## [WORK REQUIRED]
Among the lines of data below, reproduce only those from the one with "The width and height of the screenshot is (1595, 1211)." through the one with "You are a computer-use agent. The image size is (503, 283).", exactly as they stand, both ends included.
####################
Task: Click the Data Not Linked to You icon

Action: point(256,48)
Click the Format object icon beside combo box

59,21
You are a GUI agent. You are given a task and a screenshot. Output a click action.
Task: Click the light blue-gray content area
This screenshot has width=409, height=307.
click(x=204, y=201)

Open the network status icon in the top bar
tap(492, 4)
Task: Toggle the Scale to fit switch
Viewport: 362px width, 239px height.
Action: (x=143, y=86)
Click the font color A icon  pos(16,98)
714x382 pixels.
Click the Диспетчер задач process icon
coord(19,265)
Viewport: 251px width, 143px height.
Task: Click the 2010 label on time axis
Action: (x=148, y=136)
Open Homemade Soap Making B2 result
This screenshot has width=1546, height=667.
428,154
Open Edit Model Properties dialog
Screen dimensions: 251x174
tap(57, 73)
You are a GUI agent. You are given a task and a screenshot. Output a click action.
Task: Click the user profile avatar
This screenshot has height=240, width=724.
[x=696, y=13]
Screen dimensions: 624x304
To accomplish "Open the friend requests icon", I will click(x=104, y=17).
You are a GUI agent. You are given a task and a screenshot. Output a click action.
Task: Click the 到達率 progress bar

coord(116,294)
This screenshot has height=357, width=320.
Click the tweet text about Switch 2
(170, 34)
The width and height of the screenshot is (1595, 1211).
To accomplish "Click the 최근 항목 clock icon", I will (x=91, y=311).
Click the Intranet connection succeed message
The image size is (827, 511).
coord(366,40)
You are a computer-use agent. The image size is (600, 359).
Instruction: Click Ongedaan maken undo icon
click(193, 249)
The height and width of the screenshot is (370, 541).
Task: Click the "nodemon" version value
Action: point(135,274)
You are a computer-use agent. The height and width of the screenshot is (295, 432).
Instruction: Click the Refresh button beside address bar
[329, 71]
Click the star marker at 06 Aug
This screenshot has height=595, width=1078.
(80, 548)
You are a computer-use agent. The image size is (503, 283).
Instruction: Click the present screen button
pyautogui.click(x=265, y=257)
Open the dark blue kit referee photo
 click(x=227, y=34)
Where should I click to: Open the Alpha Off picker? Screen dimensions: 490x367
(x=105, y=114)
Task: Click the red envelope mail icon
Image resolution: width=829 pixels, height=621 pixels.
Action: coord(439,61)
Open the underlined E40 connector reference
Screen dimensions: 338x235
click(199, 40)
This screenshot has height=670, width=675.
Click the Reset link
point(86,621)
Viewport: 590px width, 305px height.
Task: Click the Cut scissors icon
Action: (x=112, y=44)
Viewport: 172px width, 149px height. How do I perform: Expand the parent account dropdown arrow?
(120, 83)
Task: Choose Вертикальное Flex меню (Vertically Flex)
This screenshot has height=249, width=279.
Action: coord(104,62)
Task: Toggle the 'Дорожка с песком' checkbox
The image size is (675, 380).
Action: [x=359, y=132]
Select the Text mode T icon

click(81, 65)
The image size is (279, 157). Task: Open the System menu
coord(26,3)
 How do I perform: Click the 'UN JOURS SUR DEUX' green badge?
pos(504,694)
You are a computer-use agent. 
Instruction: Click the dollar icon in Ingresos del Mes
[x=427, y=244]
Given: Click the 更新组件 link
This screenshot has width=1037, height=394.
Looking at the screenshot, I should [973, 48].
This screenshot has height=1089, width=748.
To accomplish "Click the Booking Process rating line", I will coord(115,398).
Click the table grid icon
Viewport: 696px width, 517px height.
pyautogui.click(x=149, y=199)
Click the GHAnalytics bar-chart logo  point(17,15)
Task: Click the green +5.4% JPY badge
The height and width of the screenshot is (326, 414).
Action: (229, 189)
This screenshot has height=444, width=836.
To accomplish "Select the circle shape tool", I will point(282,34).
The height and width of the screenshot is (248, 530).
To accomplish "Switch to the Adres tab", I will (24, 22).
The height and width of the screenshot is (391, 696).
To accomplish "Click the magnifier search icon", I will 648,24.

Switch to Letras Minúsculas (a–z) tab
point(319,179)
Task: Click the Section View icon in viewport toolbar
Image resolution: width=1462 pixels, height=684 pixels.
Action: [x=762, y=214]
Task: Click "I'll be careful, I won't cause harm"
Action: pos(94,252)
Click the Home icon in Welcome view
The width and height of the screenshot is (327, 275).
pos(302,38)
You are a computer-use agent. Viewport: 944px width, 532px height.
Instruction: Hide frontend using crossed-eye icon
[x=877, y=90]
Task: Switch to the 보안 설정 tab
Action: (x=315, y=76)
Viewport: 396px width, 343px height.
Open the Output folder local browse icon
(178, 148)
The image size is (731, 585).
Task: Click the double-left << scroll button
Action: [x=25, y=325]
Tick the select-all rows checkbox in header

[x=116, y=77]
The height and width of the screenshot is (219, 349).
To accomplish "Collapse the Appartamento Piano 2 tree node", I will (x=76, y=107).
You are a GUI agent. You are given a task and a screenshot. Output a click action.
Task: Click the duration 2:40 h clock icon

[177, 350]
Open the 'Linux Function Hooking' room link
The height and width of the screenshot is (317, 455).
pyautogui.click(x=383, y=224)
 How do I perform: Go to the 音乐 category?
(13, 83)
####################
## [RESULT OF THIS TASK]
The width and height of the screenshot is (1595, 1211).
To accomplish "Click the 최근 항목 clock icon", I will (x=91, y=311).
Click the Intranet connection succeed message
The image size is (827, 511).
coord(366,40)
You are a computer-use agent. The image size is (600, 359).
Instruction: Click Ongedaan maken undo icon
click(193, 249)
The height and width of the screenshot is (370, 541).
Task: Click the "nodemon" version value
Action: point(135,274)
You are a computer-use agent. The height and width of the screenshot is (295, 432).
Instruction: Click the Refresh button beside address bar
[329, 71]
Click the star marker at 06 Aug
This screenshot has height=595, width=1078.
(80, 548)
You are a computer-use agent. The image size is (503, 283).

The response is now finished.